INFORMATION GIVEN: Begin
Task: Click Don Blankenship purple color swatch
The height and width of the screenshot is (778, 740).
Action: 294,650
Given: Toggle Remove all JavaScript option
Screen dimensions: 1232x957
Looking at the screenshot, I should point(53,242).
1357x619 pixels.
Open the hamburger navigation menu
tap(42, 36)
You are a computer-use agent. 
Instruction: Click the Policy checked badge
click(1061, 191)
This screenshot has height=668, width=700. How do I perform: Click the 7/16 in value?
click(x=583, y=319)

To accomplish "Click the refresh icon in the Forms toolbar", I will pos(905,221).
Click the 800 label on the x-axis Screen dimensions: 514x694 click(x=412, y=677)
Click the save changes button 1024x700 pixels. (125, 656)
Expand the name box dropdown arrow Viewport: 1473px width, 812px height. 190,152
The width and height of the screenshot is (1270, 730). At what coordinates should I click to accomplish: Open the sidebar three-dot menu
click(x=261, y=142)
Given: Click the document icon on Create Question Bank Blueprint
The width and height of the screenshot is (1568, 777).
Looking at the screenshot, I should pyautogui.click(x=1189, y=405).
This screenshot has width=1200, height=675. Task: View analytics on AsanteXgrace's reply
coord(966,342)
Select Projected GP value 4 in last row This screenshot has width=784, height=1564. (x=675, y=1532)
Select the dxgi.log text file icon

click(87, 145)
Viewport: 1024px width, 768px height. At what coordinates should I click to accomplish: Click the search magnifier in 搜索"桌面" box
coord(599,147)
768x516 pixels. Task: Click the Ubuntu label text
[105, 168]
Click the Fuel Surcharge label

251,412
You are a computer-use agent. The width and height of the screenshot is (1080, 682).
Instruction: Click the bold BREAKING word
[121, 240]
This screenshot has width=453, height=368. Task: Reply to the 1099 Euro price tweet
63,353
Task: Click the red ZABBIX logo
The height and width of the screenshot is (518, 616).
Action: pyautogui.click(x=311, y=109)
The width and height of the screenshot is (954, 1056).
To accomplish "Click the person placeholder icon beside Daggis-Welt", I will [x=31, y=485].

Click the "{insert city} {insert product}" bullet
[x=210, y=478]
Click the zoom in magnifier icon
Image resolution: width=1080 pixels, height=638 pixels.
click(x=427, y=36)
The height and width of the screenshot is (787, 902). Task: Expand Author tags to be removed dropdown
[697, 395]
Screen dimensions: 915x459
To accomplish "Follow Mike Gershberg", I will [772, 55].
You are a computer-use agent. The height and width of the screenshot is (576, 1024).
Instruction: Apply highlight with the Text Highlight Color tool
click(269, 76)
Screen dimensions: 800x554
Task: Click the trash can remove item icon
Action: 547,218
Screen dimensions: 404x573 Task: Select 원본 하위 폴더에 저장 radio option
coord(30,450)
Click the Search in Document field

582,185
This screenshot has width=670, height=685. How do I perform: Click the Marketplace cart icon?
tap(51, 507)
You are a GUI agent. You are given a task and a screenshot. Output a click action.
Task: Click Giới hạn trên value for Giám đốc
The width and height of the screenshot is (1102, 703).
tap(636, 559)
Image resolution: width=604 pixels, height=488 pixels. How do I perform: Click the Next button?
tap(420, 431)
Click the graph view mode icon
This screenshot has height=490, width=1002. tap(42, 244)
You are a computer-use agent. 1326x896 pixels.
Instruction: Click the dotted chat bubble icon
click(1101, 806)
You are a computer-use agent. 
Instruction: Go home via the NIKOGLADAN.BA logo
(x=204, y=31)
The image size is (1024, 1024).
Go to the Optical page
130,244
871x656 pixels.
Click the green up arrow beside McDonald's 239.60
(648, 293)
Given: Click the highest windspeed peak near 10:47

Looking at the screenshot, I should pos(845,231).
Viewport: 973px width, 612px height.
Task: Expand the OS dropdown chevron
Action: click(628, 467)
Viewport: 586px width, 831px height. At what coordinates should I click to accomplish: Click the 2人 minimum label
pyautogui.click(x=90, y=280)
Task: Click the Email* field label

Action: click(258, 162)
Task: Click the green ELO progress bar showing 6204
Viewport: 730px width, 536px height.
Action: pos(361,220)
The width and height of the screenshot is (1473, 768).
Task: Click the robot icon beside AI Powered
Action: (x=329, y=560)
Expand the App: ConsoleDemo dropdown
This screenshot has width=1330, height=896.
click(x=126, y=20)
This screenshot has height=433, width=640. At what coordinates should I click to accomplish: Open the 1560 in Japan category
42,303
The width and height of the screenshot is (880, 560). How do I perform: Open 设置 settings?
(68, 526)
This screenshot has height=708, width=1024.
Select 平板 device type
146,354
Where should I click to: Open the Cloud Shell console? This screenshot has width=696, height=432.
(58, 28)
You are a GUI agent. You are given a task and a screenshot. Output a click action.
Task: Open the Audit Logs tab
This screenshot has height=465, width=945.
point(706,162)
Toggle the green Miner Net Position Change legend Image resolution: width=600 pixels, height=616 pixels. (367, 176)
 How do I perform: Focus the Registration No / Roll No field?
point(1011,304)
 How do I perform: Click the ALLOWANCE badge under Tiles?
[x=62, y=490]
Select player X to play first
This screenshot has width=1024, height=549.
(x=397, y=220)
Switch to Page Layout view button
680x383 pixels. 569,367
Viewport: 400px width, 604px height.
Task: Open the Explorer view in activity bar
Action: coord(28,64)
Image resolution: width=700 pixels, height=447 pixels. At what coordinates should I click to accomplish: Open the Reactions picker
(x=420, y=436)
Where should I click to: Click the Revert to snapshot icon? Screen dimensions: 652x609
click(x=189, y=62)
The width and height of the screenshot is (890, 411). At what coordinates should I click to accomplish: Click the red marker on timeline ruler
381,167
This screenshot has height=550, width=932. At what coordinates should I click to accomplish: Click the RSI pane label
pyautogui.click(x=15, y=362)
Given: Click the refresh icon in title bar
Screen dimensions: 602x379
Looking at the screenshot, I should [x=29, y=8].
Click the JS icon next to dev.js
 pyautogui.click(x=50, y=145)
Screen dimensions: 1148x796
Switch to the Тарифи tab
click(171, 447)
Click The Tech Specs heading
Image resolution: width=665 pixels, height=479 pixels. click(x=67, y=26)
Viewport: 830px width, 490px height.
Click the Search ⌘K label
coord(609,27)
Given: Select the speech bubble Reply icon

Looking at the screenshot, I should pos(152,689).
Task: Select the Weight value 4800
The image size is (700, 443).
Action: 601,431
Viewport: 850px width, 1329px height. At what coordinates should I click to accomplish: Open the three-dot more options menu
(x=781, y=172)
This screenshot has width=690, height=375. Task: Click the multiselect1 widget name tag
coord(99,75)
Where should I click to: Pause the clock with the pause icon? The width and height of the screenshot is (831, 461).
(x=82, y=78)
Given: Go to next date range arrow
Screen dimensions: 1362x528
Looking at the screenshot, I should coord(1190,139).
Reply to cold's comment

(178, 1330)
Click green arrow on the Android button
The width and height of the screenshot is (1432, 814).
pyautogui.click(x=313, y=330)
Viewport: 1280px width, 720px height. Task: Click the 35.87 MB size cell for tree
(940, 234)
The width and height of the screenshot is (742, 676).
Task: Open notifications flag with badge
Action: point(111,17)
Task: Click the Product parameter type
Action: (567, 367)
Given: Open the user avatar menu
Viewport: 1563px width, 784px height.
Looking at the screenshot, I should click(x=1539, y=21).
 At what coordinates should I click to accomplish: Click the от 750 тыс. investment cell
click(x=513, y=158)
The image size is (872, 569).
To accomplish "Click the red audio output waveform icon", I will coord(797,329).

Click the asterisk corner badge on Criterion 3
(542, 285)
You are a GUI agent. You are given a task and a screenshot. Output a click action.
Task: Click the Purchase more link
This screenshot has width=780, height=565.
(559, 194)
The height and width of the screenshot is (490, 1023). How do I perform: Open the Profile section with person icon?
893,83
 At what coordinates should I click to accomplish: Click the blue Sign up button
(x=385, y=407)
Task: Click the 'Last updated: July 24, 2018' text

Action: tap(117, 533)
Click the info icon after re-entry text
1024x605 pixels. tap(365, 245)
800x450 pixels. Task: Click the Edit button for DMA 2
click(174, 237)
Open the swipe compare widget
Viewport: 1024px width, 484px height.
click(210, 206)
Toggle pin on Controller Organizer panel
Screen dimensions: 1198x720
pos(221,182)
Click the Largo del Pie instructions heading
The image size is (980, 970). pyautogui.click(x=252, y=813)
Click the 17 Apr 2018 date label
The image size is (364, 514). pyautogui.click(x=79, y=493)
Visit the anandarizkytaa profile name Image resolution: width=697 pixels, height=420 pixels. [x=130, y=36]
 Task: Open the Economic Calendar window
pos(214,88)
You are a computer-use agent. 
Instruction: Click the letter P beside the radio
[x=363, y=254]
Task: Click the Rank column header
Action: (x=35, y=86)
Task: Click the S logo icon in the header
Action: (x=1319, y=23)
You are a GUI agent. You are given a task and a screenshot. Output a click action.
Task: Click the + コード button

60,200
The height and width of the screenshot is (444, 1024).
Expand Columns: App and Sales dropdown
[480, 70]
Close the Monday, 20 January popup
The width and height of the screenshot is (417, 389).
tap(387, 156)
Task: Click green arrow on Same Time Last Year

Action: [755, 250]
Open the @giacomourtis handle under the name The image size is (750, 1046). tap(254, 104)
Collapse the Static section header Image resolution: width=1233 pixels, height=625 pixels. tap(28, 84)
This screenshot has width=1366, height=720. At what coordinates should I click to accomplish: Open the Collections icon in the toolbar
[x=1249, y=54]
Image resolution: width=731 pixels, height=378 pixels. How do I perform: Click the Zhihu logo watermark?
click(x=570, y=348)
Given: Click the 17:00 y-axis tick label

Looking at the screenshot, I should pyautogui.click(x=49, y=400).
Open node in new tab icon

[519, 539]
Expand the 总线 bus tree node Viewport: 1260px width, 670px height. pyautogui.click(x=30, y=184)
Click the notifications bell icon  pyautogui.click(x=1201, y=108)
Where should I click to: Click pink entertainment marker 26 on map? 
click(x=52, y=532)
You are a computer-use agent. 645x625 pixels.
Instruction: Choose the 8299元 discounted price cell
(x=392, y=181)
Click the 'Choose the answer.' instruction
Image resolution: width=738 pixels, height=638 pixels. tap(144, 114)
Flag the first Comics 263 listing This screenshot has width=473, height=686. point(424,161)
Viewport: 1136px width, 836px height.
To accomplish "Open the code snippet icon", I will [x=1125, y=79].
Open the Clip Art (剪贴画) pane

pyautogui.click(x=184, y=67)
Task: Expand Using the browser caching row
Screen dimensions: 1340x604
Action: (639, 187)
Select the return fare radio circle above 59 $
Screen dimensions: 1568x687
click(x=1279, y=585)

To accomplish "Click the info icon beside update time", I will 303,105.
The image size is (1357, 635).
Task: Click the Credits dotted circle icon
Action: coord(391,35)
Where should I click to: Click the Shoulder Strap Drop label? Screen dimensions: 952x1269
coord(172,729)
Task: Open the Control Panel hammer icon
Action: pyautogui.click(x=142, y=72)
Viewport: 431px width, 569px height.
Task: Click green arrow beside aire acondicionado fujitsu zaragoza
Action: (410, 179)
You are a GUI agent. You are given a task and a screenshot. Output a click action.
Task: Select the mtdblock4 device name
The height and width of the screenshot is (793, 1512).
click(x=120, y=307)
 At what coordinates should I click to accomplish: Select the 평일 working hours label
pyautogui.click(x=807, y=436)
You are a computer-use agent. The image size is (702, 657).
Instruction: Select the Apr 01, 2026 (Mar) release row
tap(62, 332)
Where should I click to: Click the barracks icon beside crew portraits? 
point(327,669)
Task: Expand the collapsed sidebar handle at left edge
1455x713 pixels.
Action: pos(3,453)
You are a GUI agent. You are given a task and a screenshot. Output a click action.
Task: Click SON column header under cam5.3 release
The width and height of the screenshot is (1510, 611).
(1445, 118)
INFORMATION GIVEN: End
#### [EXERCISE BRIEF]
Your task is to transcribe, with no changes, only the lines of the listing above that lie between the line holding "Where should I click to: Open" and the line holding "Select player X to play first", inclusive.

#### [THE ANSWER]
Where should I click to: Open the Cloud Shell console? This screenshot has width=696, height=432.
(58, 28)
You are a GUI agent. You are given a task and a screenshot. Output a click action.
Task: Open the Audit Logs tab
This screenshot has height=465, width=945.
point(706,162)
Toggle the green Miner Net Position Change legend Image resolution: width=600 pixels, height=616 pixels. (367, 176)
 How do I perform: Focus the Registration No / Roll No field?
point(1011,304)
 How do I perform: Click the ALLOWANCE badge under Tiles?
[x=62, y=490]
Select player X to play first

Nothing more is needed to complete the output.